Ancora una storia di caporalato. Questa volta arriva dalla Toscana, più precisamente da Grosseto e provincia: qui i braccianti della Maremma sono pagati 3 euro l’ora, 4 quando va bene, tutto rigorosamente in nero e per 10-12 ore di lavoro al giorno.
Anche se, in realtà, ci sono molti che lavorano “in grigio”: in questo caso c’è sì un contratto e una busta paga, ma qui vengono segnate meno giornate rispetto a quelle lavorate effettivamente. In altri casi, invece, il datore di lavoro segna tutte le giornate lavorate, ma poi obbliga il bracciante a ridargli in nero parte di quanto dato con la minaccia che, se fa diversamente, non viene più chiamato a lavorare.
Come riportato da La Nazione, questi braccianti vengono caricati su auto e furgoni e portati nei campi per raccogliere pomodori, angurie, meloni, uva e olive. Il tutto sfruttato dai “caporali”. Si pensa che nella zona della Maremma ce ne siano fra i 135 e i 200, con 4mila lavoratori stagionali considerati “invisibili” (e che salgono a 5mila fra agosto e settembre).
I conti sono presto fatti: solitamente una squadra di raccolta comprende fra le 20 e le 30 persone, per cui facendo una rapida divisione si arriva alla stima di 135-200 caporali in zona.

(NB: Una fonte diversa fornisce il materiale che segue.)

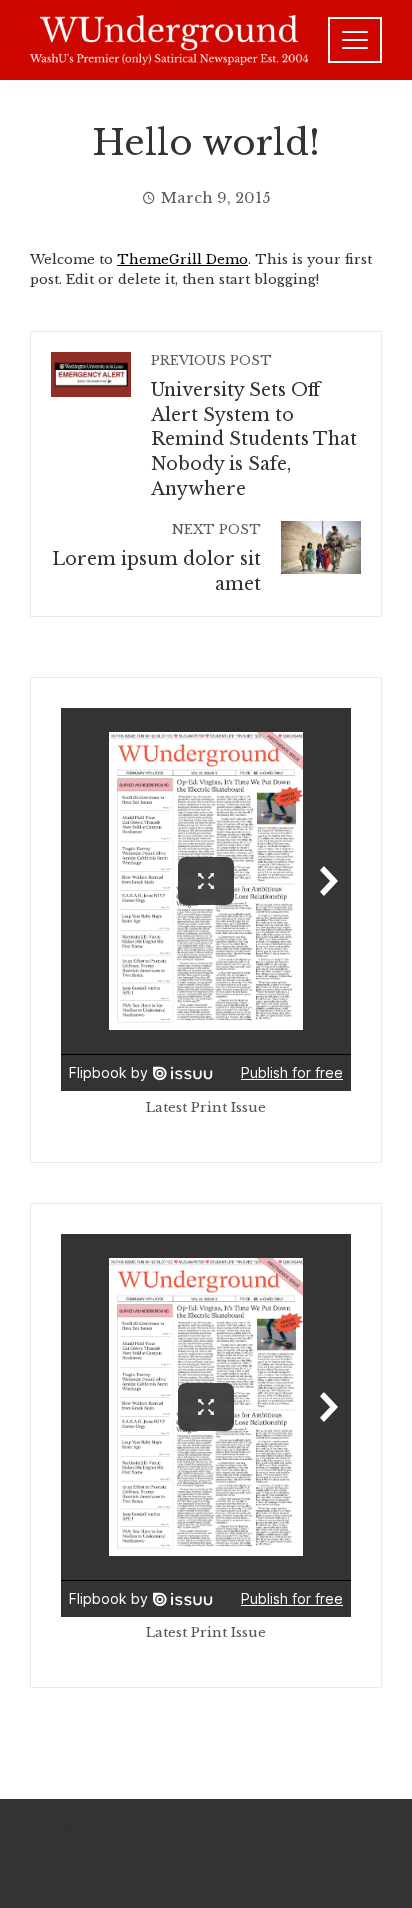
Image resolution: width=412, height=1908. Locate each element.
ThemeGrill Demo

I numeri provengono dal Sipla, il Sistema integrato di protezione dei lavoratori in agricoltura. Si tratta di un progetto nazionale che sta aprendo anche a Grosseto uno sportello di sostegno per i braccianti agricoli.
Qui verrà spiegato ai braccianti quali siano i loro diritti e come risolvere i problemi che devono affrontare, in primis trovare un alloggio (per lavoratori così precari è difficile trovare qualcuno che gli affitti temporaneamente un alloggio e, spesso, chi affitta lo fa chiedendo in cambio, però, di lavorare nei campi per pochi euro).
Per rimanere sempre in Toscana, l’anno scorso era stato scoperto, invece, un giro di caporalato in alcuni supermercati: i dipendenti dovevano lavorare 13 ore al giorno per 30 euro.